July 28, 2018

Dirty Children

The kids probably didn't know or care that they were dirty and that I was clean. Jumping up next to me, they wanted to snuggle into my arms. So, they did, and I held them tightly. Man, they smelled awful! I could barely stand the stench. My heart was breaking for various reasons, but one of them was my selfish state of mind. I was so ashamed of my response.

In a split moment, I heard that small quiet voice speak. "This is how all of you come to me- dirty and smelly, reeking of sin and the brokenness of the world, but I love you anyway, and you are always welcome to come to me." 

Then it dawned on me. The famous story of the prodigal son. In it, Jesus tells a heartbreaking but wonderful tale of a son gone astray, and of the father running to meet the son he loves when the young man finally returns home. The son who was just recently eating with the pigs after years of spending his inheritance on pleasure, alcohol, and on prostitutes. In their culture, it was shameful for a father to do such a thing. But the loving dad didn't care about rules and protocol. He couldn't wait to embrace his son. 

God in the flesh never stayed away from the broken people, the outcasts of the community. Jesus touched lepers and dead people, and interacted with many women- even those of questionable reputation- all when it was against Jewish legalism to do so. Outcasts didn't throw him off. It is the same with you and I. God the Father broke all the rules of men and the protocol of haughty religious leaders by sending Jesus to pay the price for our brokenness, our sins, and the filthy lives we live. All we have to do is coming to Him. He even extends himself to us, putting people in our lives that bear his message of love and forgiveness. I love these two famous verses:

For God so loved the world that he gave his one and only Son, that whoever believes in him shall not perish but have eternal life. For God did not send his Son into the world to condemn the world, but to save the world through him.
(John 3:16-17)

As one who believes, my heart and my actions often fail me and displease Him. But He loves me anyway, and I can always come to him, regardless of how dirty I am and where I've been. He loves me without condition. Paul writes in his letter to the Corinthian church that we are washed clean. We are pure before Him regardless of our past. Listen to this great news:

This is the message we have heard from him and declare to you: God is light; in him there is no darkness at all. If we claim to have fellowship with him and yet walk in the darkness, we lie and do not live out the truth. 

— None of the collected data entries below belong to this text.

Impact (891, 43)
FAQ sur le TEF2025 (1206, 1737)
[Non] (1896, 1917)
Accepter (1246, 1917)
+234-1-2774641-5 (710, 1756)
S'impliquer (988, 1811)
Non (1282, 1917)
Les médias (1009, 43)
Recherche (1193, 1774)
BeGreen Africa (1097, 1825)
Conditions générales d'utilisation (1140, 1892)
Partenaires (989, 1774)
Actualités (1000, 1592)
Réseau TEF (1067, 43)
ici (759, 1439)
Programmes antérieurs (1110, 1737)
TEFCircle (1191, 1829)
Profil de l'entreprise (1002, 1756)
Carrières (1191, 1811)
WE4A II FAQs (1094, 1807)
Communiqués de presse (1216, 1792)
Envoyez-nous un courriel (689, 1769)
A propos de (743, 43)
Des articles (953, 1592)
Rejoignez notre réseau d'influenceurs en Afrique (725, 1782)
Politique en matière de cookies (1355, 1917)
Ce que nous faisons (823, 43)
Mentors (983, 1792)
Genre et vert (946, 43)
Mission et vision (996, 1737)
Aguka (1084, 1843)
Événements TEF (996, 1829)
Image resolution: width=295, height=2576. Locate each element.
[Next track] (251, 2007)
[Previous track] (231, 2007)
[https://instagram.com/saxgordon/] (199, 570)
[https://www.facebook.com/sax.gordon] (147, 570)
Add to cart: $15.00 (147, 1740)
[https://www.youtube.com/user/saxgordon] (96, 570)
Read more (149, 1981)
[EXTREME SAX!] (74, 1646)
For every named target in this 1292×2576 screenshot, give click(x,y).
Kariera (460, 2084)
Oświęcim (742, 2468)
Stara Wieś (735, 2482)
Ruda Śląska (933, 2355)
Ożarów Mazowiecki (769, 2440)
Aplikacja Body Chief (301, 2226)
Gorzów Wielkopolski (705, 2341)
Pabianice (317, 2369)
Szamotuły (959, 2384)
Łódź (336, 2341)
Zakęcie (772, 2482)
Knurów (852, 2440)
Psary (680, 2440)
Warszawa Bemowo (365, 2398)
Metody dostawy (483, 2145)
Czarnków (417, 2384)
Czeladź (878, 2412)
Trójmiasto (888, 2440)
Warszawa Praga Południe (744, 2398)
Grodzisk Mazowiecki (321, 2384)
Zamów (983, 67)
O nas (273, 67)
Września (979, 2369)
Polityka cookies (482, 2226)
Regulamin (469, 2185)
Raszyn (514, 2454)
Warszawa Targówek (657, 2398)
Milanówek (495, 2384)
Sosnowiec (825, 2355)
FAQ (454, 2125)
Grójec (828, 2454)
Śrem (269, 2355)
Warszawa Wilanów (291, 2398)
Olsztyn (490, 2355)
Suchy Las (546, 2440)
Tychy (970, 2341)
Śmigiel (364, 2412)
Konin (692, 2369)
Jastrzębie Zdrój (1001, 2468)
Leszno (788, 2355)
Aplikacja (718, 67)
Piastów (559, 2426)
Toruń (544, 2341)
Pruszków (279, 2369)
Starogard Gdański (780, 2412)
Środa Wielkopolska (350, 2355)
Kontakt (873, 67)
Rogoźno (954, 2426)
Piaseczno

But if we walk in the light, as he is in the light, we have fellowship with one another, and the blood of Jesus, his Son, purifies us from all sin. If we claim to be without sin, we deceive ourselves and the truth is not in us. If we confess our sins, he is faithful and just and will forgive us our sins and purify us from all unrighteousness. If we claim we have not sinned, we make him out to be a liar and his word is not in us. 

See what great love the Father has lavished on us, that we should be called children of God! And that is what we are! The reason the world does not know us is that it did not know him. Dear friends, now we are children of God, and what we will be has not yet been made known. But we know that when Christ appears, we shall be like him, for we shall see him as he is. All who have this hope in him purify themselves, just as he is pure. Everyone who sins breaks the law; in fact, sin is lawlessness. But you know that he appeared so that he might take away our sins. And in him is no sin.
(I John 1:5-10, 3:1-5)


Jesus has done all the work on our behalf. And this new life is a gift- a gift to everyone who believes He was raised from the dead after paying the price for our sin against God. It's by His work on the cross that we can come to Him. It's not by our work so that we can boast.